● Page
10:34 am on Mar 25, 2004 (gmt 0)



Please can somebody specify as to what are the
differences between a normal Intel P4 processor or a
Mobile Intel P4 processor? I am about to buy a laptop
where the normal processor is been offered about a
100 pounds cheaper than the mobile processor.

So I would like to know what advantages I would be having
if I go in for the mobile processor; Also can you
specify in terms of performance and other utility
issues how it will benefit me?

Thanks in advance.

Amol

SEOMike

7:36 pm on Mar 30, 2004 (gmt 0)

WebmasterWorld Senior Member 10+ Year Member



P4 compared to P4M is simply a case of the P4M having some additional power-saving features, as well as being tested and verified to run at lower voltages. Clock for clock, the P4 and P4M should be essentially identical (at least, assuming that the chipset, cache, FSB, etc. is clocked the same), but the P4M should be able to consume less power. So a regular P4 2.4 would run at 1.5V, I believe (actually, according to [support.intel.com...] it could be 1.50V or 1.525V, and the P4 2.4C might have other options), whereas the P4M would be a 1.30V part at the same speed (http://support.intel.com/support/processors/mobile/pentium4/sb/CS-007499.htm), and it would scale down the voltage level as the processor ran at lower speeds. Finally, if we toss the Pentium-M back into the story, it runs at 1.484V for the top speed of 1.6 and 1.7 GHz, and uses lower voltages as it scales down speed. For typical power dissipation, the desktop P4 2.4 is around 60W (66W for the 800FSB version), the 2.4 P4M is 30W, and the 1.6/1.7 P-M is 24.5W.

Note that the P4M is only available in 100 MHz (400FSB) bus speeds, whereas the desktop version is available in 100, 133, and 200 MHz speeds (2.4, 2.4B, and 2.4C, respectively). With its dependence on memory bandwidth, theP4 2.4C is a LOT faster than the original 2.4 and the 2.4 P4M, at least in most applications. When in a laptop, the use of slower hard drives, memory, graphics, power saving features, etc. all combine to make a 2.4 GHz P4/P4M laptop substantially slower than a 2.4 GHz desktop. Throw the P-M into the mix, and things change even more. The P4 is designed to benefit from high clock speeds, but high clock speeds mean high power requirements. The P-M is designed more like the Athlon chips: higher efficiency, lower clock speeds. In addition, it is designed to rapidly cycle power to areas of the CPU that are not needed. It does this for the cache as well. All told, the P-M is a really good mobile solution. (And it has pretty much succeeded in killing off the Transmeta CPUs when it comes to laptops.)

● Tasks and exercises
**a)** Translate this sentence from the processor discussion into Spanish: "The P-M is designed more like the Athlon chips: higher efficiency, lower clock speeds."
**b)** Update the passage of the processor discussion starting at "Please can somebody" and ending at "the mobile processor." so that "laptop" becomes "notebook".

● Rows
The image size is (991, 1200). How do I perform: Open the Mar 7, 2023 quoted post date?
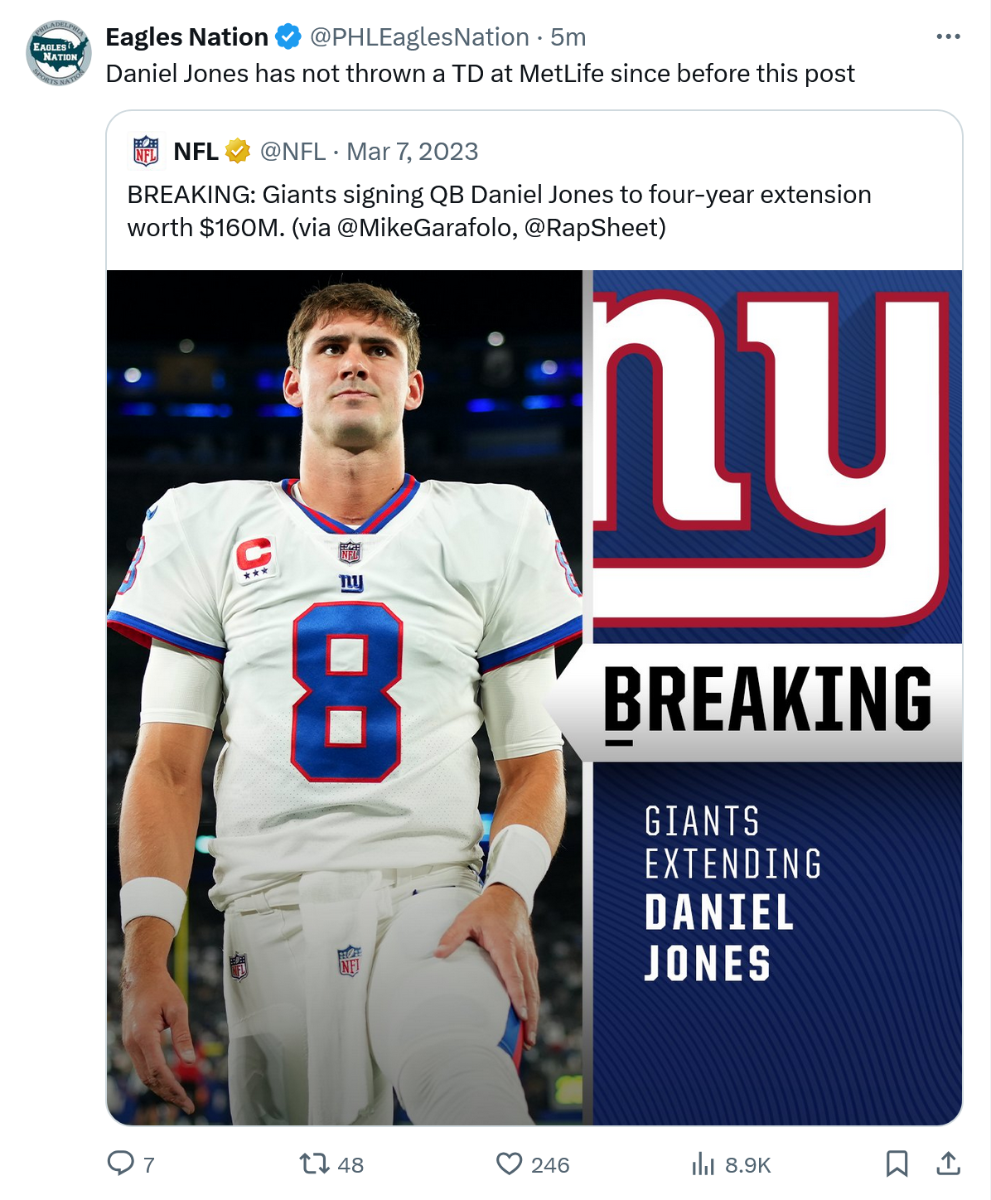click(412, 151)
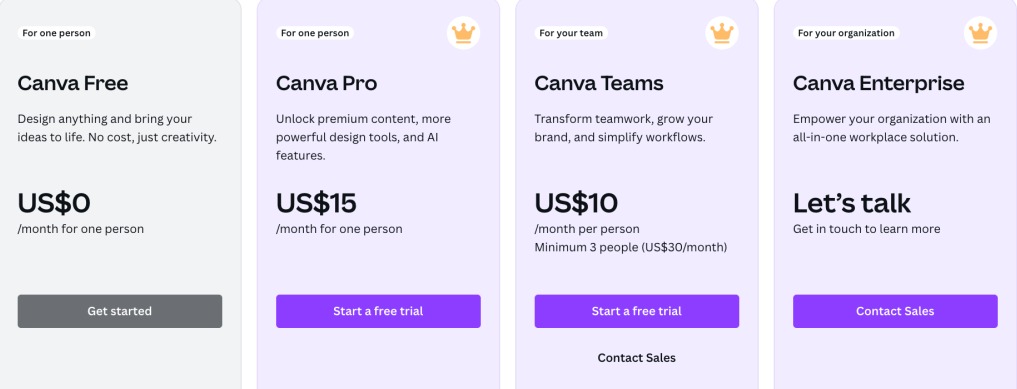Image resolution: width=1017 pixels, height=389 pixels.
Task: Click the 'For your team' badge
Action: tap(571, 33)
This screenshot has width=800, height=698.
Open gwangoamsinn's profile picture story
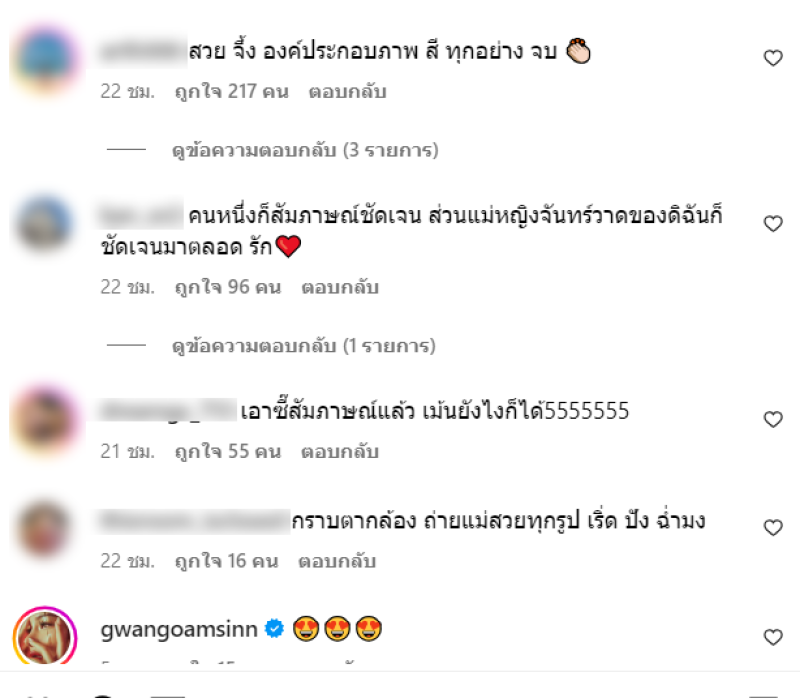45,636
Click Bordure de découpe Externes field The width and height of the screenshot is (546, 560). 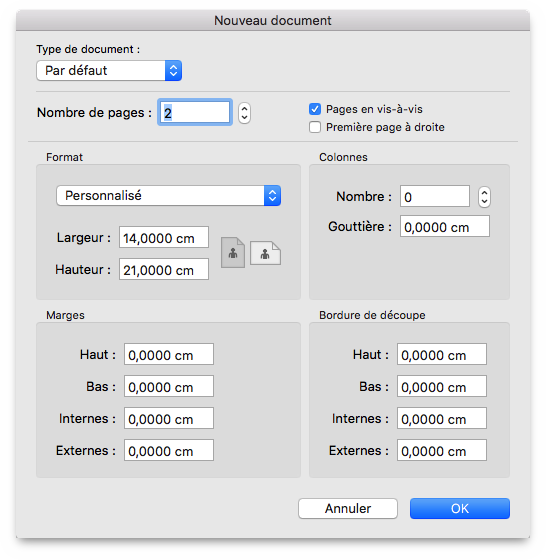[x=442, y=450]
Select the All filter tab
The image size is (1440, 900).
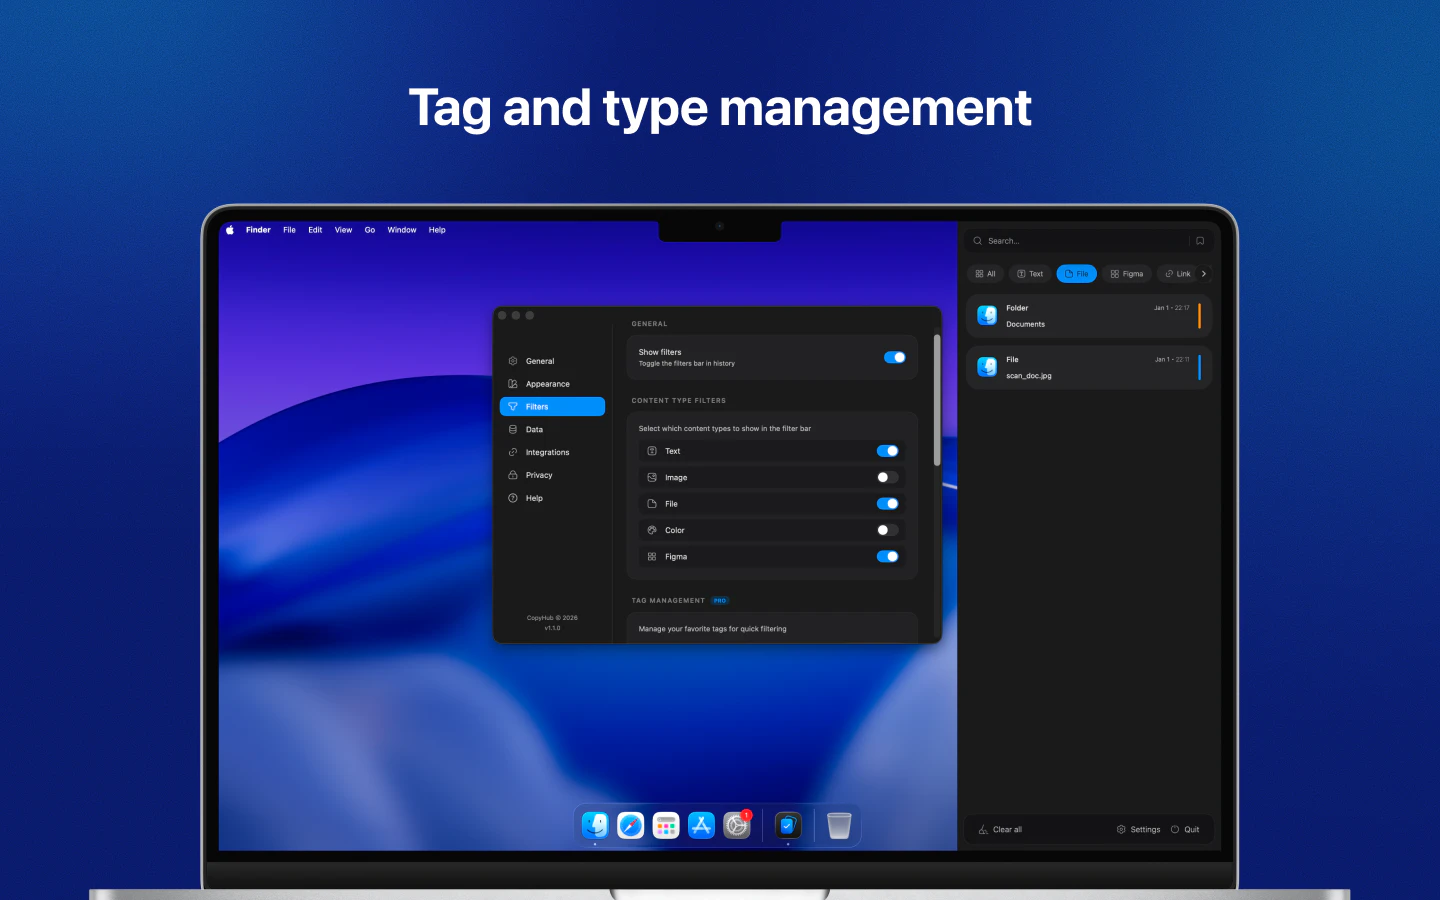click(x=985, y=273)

● Correct answers
**a)** El P-M está diseñado más bien como los chips Athlon: mayor eficiencia, velocidades de reloj más bajas.

**b)**
Please can somebody specify as to what are the
differences between a normal Intel P4 processor or a
Mobile Intel P4 processor? I am about to buy a notebook
where the normal processor is been offered about a
100 pounds cheaper than the mobile processor.